Could you write out, word for word, the part of the interview below that runs from "What have been" to "for the next 150 years."?

Begin TEXT SHOWN

Saying you’re going to build the number-one brand in a category like health and beauty that solely targets people of color can still be met with resistance from people who consider your focus too narrow. How do you respond to that skepticism?
We’re focused, but I wouldn’t say we’re narrowly focused. I think the “narrow” doesn’t give the opportunity enough credit. We are focusing on the majority of the world, and if we’re focusing on a majority of the world, what is everybody else focusing on? I never understood that argument amongst people in the space. Skepticism is fine, but time outlasts skepticism. The way I like to think about it is that Procter & Gamble is 180 years old, and I started Walker & Company to establish a brand that is still around 150 years from now. I’m not in and out with this; my name is on the company. While people may be skeptical of how we bring this massive vision to life over the next couple of years, I’m doing this work thinking about the next 150 years. Every step of the way, we continue to prove that there is a need for this. Every step of the way, our consumers continue to celebrate what we’re doing. The only variable remaining is time.
What have been the biggest challenges or obstacles you’ve faced getting Bevel to this point?
Prior to our merger with Procter & Gamble, we were a venture capital funded business. Running a company is hard; growing a company is harder; ensuring your company is well-financed for that 150-year vision is even harder than that. As such, I would spend the overwhelming majority of my time focused on when and how we were going to get the next round of funding. Now, I don’t have to worry about getting that next round and can focus 100% of my time on ensuring that we’re around for the next 150 years.
We’re partnered with a company that spends over $2 billion in research and development annually and has innovations we can leverage right away without needing to make new investments. That significantly enhances our ability to bring new, innovative things to market.

End TEXT SHOWN
Begin ENTRIES SUPPLIED

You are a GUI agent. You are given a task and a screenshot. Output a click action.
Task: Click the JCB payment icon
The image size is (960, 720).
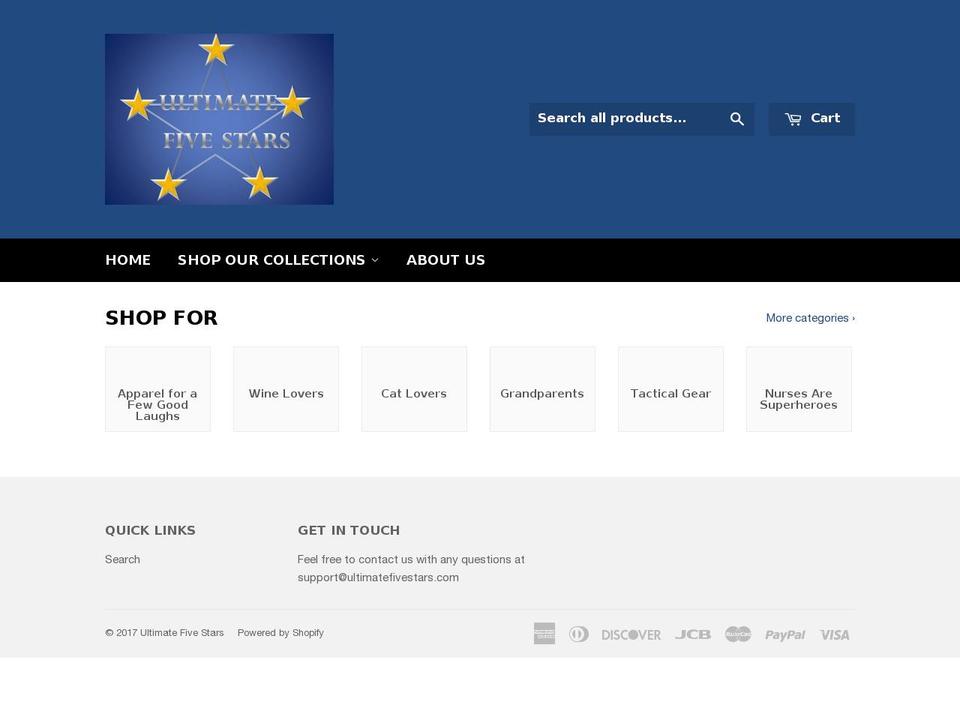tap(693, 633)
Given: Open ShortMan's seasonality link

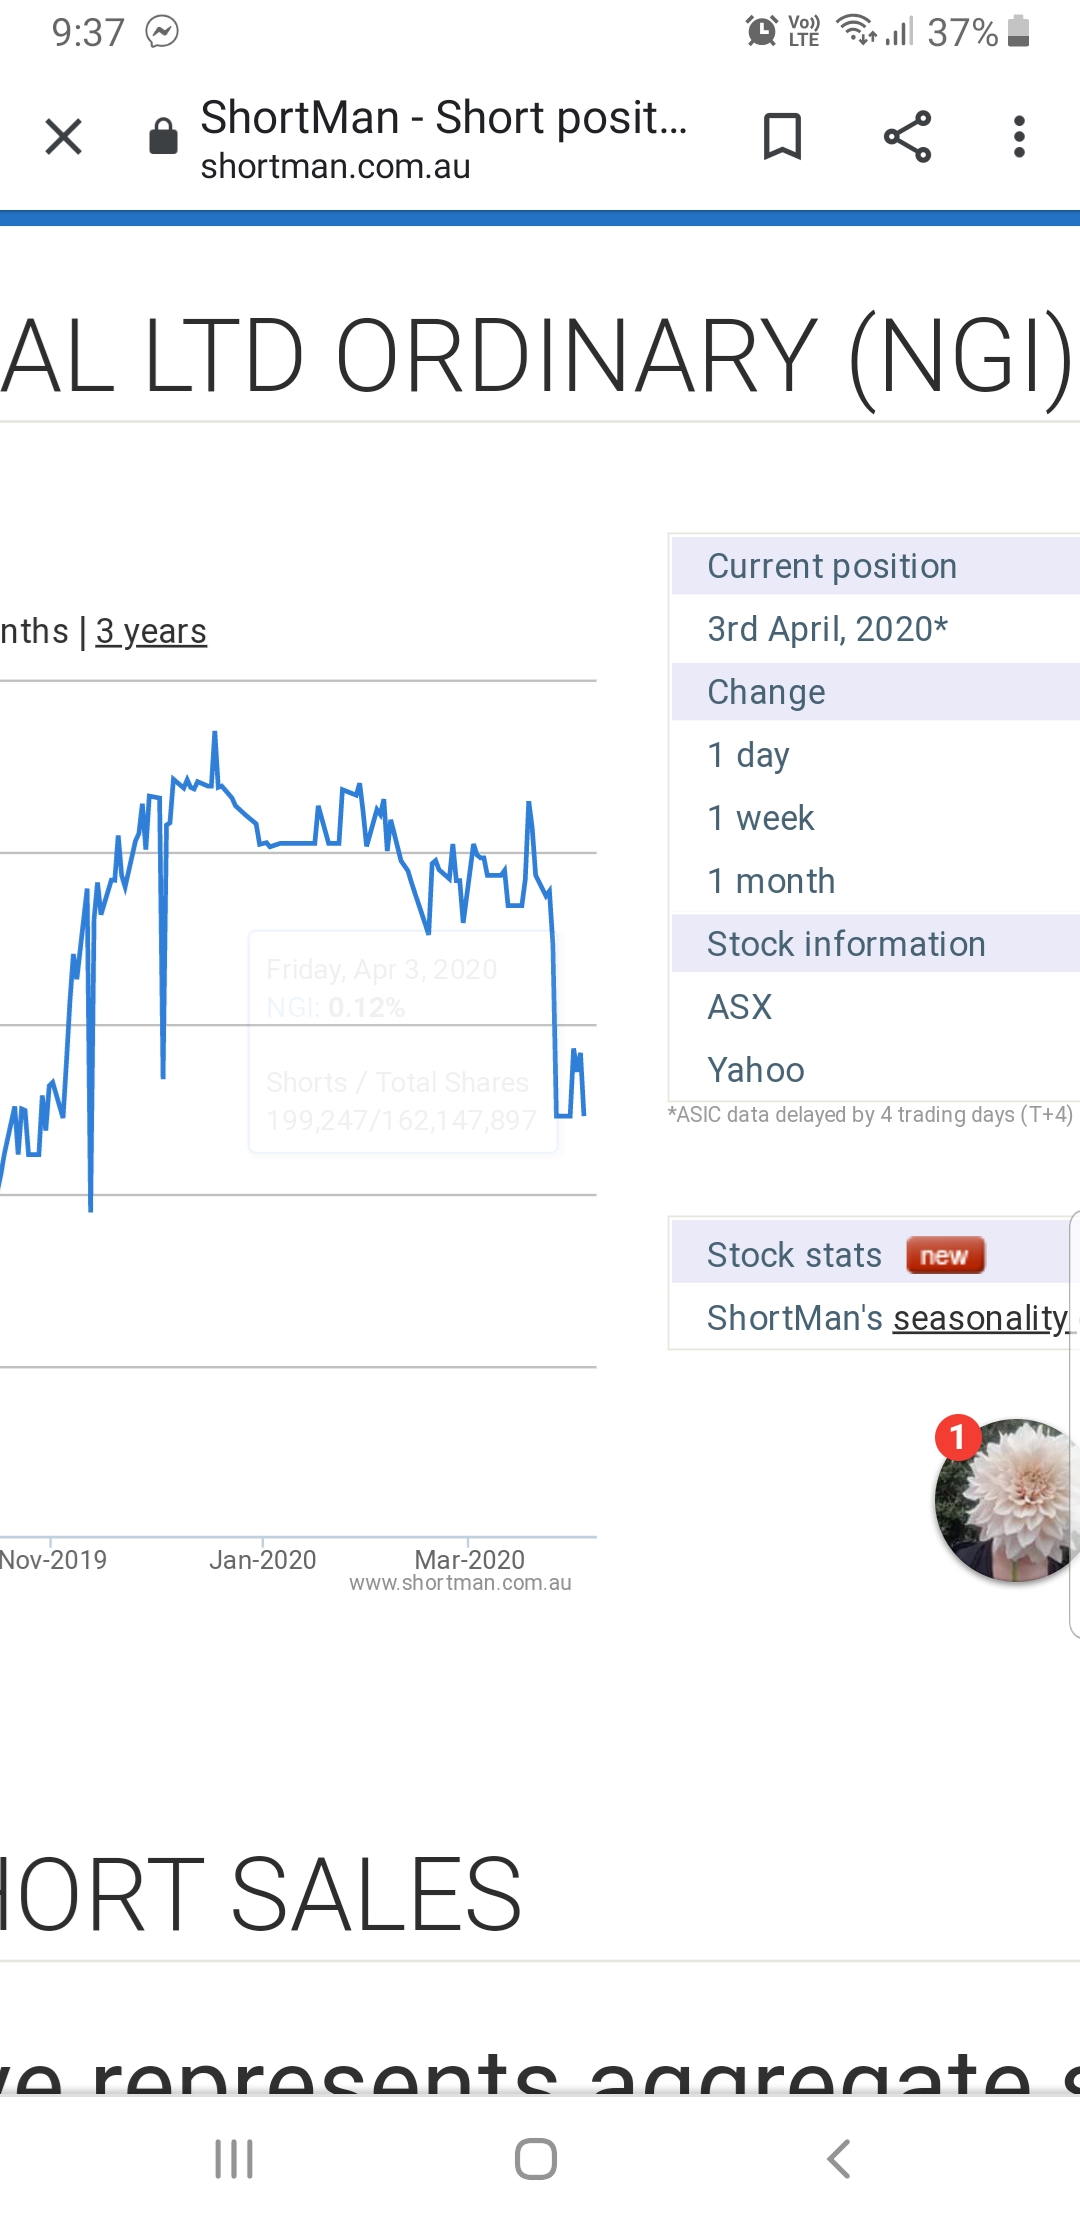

End ENTRIES SUPPLIED

EXERCISE RESPONSE:
What have been the biggest challenges or obstacles you’ve faced getting Bevel to this point?
Prior to our merger with Procter & Gamble, we were a venture capital funded business. Running a company is hard; growing a company is harder; ensuring your company is well-financed for that 150-year vision is even harder than that. As such, I would spend the overwhelming majority of my time focused on when and how we were going to get the next round of funding. Now, I don’t have to worry about getting that next round and can focus 100% of my time on ensuring that we’re around for the next 150 years.